Verify that an MPIJob resource is created when current solution gets run. #13

jacek-dudek · 2023-10-16T16:57:39Z

The solution appears to parse model run requests and create valid manifests.
It seems to be applying the manifests, but I don't know yet how to verify that that's happening for sure.

jacek-dudek · 2023-10-18T14:25:14Z

Currently the job returns an "error from server: Forbidden". Pat commented that this looks like an access control issue. Will be looking into creating a new role binding and hopefully that will resolve it.

jacek-dudek · 2023-10-18T14:26:34Z

Epic: #2
Relates to: #8

jacek-dudek · 2023-11-14T19:40:37Z

Access control issue that was blocking this issue was resolved and documented in: #17

Deploying an mpijob now returns subsequent errors. Here's a printout of the error messages:

riskpaths-launcher /bin/sh: 1: orted: not found
riskpaths-launcher command terminated with exit code 127
riskpaths-launcher --------------------------------------------------------------------------
riskpaths-launcher ORTE was unable to reliably start one or more daemons.
riskpaths-launcher This usually is caused by:
riskpaths-launcher * not finding the required libraries and/or binaries on
riskpaths-launcher one or more nodes. Please check your PATH and LD_LIBRARY_PATH
riskpaths-launcher settings, or configure OMPI with --enable-orterun-prefix-by-default
riskpaths-launcher * lack of authority to execute on one or more specified nodes.
riskpaths-launcher Please verify your allocation and authorities.
riskpaths-launcher * the inability to write startup files into /tmp (--tmpdir/orte_tmpdir_base).
riskpaths-launcher Please check with your sys admin to determine the correct location to use.
riskpaths-launcher * compilation of the orted with dynamic libraries when static are required
riskpaths-launcher (e.g., on Cray). Please check your configure cmd line and consider using
riskpaths-launcher one of the contrib/platform definitions for your system type.
riskpaths-launcher * an inability to create a connection back to mpirun due to a
riskpaths-launcher lack of common network interfaces and/or no route found between
riskpaths-launcher them. Please check network connectivity (including firewalls
riskpaths-launcher and network routing requirements).
riskpaths-launcher --------------------------------------------------------------------------
riskpaths-launcher --------------------------------------------------------------------------
riskpaths-launcher ORTE does not know how to route a message to the specified daemon
riskpaths-launcher located on the indicated node:
riskpaths-launcher my node: riskpaths-launcher
riskpaths-launcher target node: riskpaths-worker-0
riskpaths-launcher This is usually an internal programming error that should be
riskpaths-launcher reported to the developers.

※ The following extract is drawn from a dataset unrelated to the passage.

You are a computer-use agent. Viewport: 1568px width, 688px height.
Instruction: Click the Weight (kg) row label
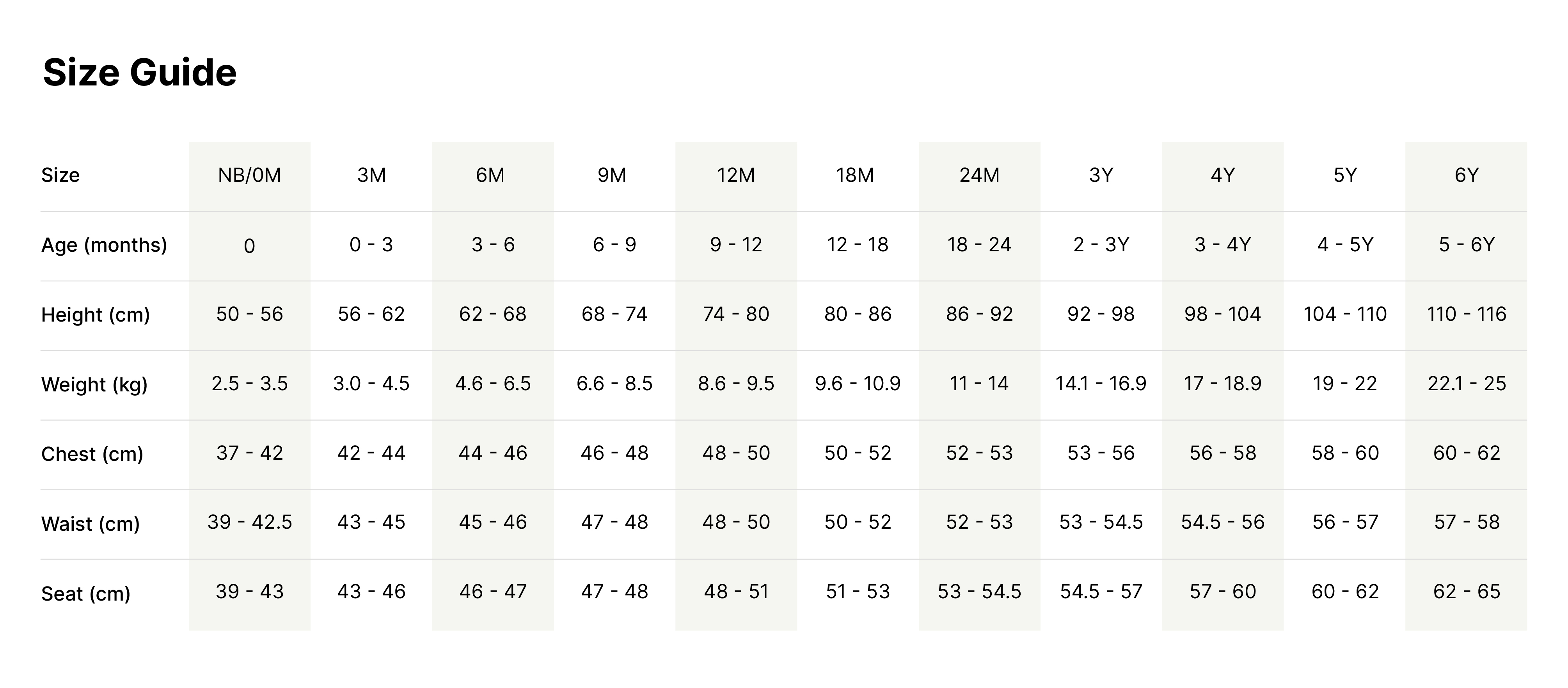[94, 384]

In the meantime, a workaround may
riskpaths-launcher be to set the MCA param routed=direct on the command line or
riskpaths-launcher in your environment. We apologize for the problem.
riskpaths-launcher --------------------------------------------------------------------------
riskpaths-launcher [riskpaths-launcher:00001] 2 more processes have sent help message help-errmgr-base.txt / no-path
riskpaths-launcher [riskpaths-launcher:00001] Set MCA parameter "orte_base_help_aggregate" to 0 to see all help / error messages
riskpaths-launcher /bin/sh: 1: orted: not found
riskpaths-launcher command terminated with exit code 127

jacek-dudek · 2023-11-14T19:47:27Z

Summarizing the potential issues listed in the errors:

(1) Not finding required binaries or libraries. Verify that PATH and LD_LIBRARY_PATH contain entries for mpirun (maybe other executables like orted) and its link libraries.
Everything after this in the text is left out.